What challenges have you faced while fighting the hegemonic narratives and systems in dance music?
Precisely describing our mission statement is difficult in a scene where so many people are LARPing as leftists, when in the best case scenario they are in the center-left of the political spectrum.
Witnessing how easy Nazis can infiltrate the scene and how weak the answer was to that, and addressing this mismatch between the all-loving liberal propaganda and the reality of the dance music industry; that’s a hard challenge to tackle.
How does Technomaterialism operate? What practices does the collective nurture to reject the hostile conditions of the industry?
We are a non-hierarchical organization but we are not open at the moment to describe fully how we operate. We decided early on that we would not clarify the composition of our organization, and fixed a certain number of rules by which we will operate strictly as an organization. For example, we registered our organization as a NGO and for legal reasons, some of our members will hold key & visible positions but they do not in any way lead any aspects of our organisation.
We made those decisions to avoid as much as possible any form of retaliation from public authorities as much as dance music’s liberal cliques. Some of our members live in countries which, unlike the US, do not guarantee their freedom of speech, and in which radical Black folks are systematically harassed and ostracised.
As for our praxis, we are tempted to say reading theory and applying it and trying to build bridges and share best practice with other materialists. Fundamentally we want to offer a solid materialist alternative to liberal discourse and become an incubator for genuinely leftist initiatives in dance music.
What community does Technomaterialism intend to serve and support? What does community mean to the Technomaterialism collective?

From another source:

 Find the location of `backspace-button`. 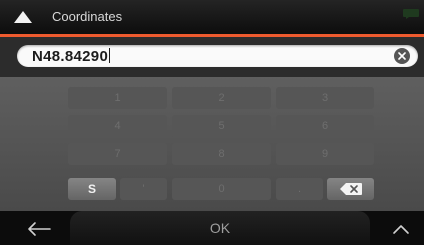

backspace-button is located at coordinates (350, 189).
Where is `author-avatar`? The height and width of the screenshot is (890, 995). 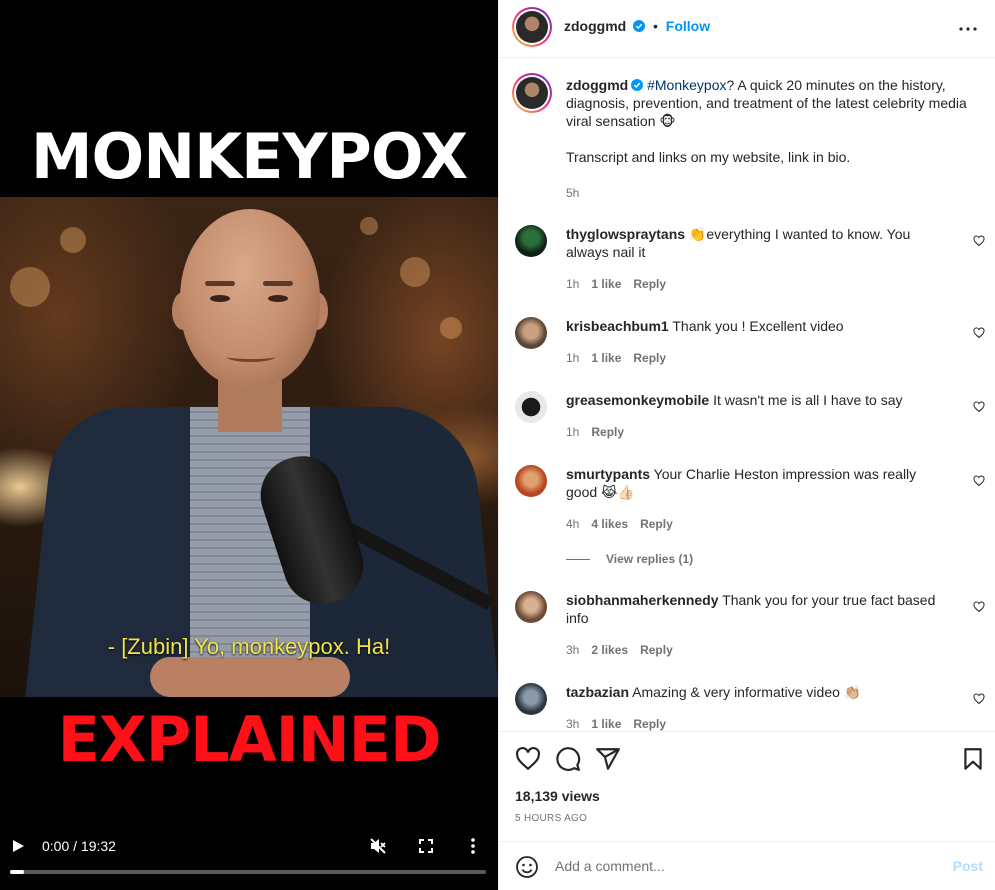
author-avatar is located at coordinates (532, 27).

To put it bluntly, we intend to serve and support the black community who was royally scammed in dance music after the “BLM summer”. All this talk about supporting Black lives in dance music did not translate in any improvement of our material condition, while creating a whole new genre of white saviourism with “allies” constantly overstepping, and policing critical Black folks within the industry. As far as we are concerned, we are actually worse off than two years ago. We want community building, meaning sharing resources toward the well being of people within this community and not tap dancing for techno-feudal overlords.

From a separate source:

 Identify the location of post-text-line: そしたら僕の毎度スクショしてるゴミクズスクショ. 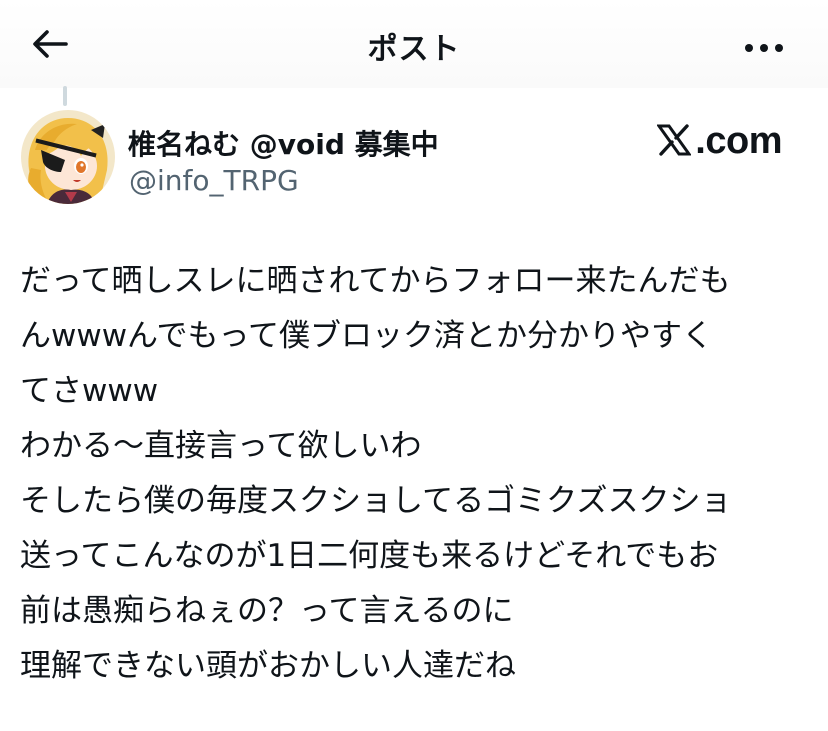
(376, 501).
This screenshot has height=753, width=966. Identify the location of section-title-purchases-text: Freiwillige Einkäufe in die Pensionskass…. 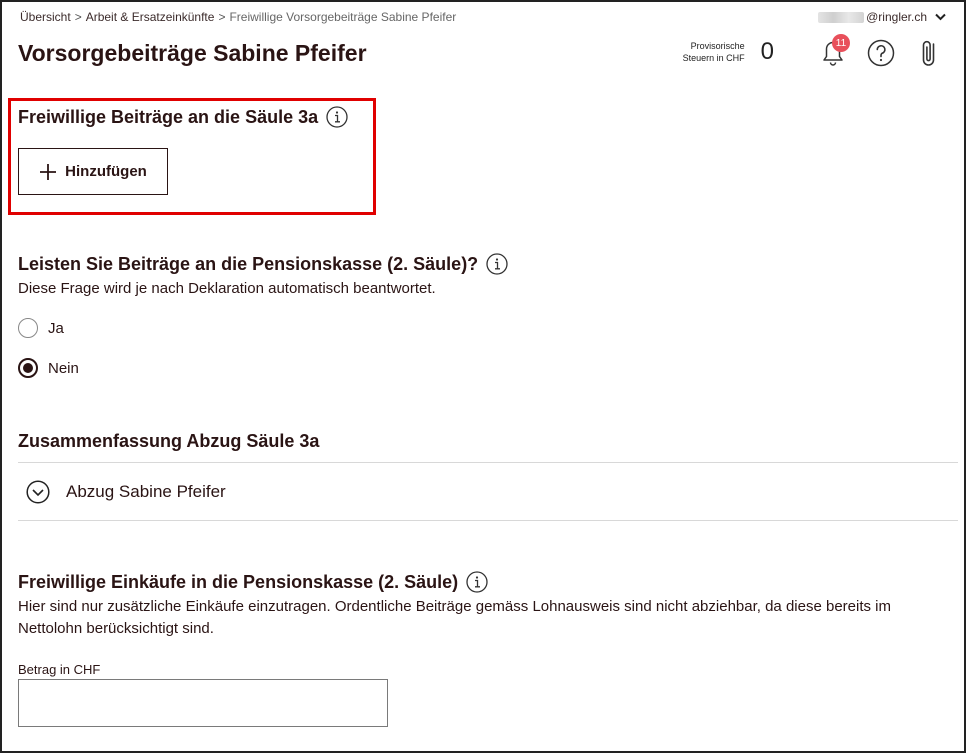
(238, 582).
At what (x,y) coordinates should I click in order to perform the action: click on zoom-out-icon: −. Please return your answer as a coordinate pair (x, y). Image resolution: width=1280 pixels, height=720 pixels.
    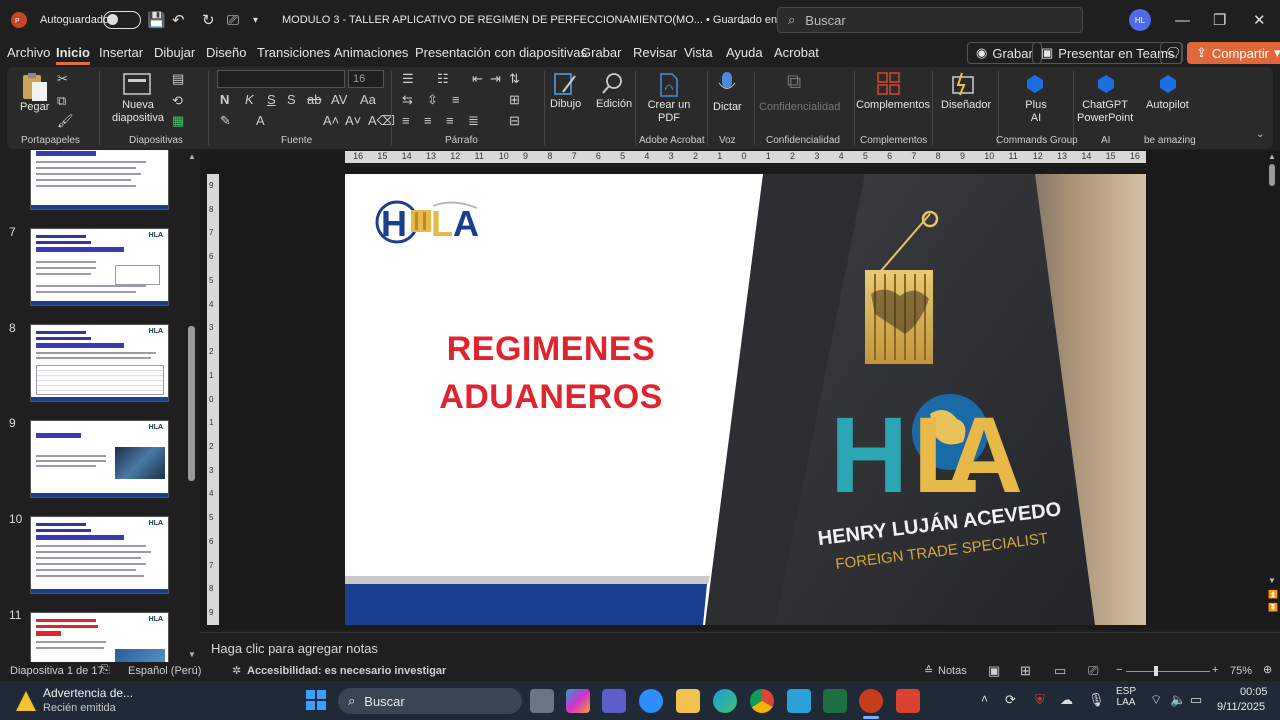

What is your long term vision for this platform? What changes would you hope to see in the music industry as a result?
We have established a long term vision for this platform but we can’t openly share it at this point, as it would probably defeat the purpose. It’s tricky to push this type of agenda because there’s a massive gatekeeping force at play when it comes to Black and leftist perspectives in dance music. We are still in a political landscape where Black people are seen as a monolith.
Regarding the music industry we don’t expect anything from it, except maybe for a total collapse but it’s already happening anyway. We want to move towards a post-scarcity and post-work society. If we can create this kind of small utopia over a week-end or help build theory towards it, it’s already great.
How can we support Technomaterialism and help work towards its vision?
Sharing our work, talking about us to your friends, research lab or who knows else.
Also if our work resonates with you you can either join us or be an ally by sharing resources that we do not necessarily would have access to easily as Black people.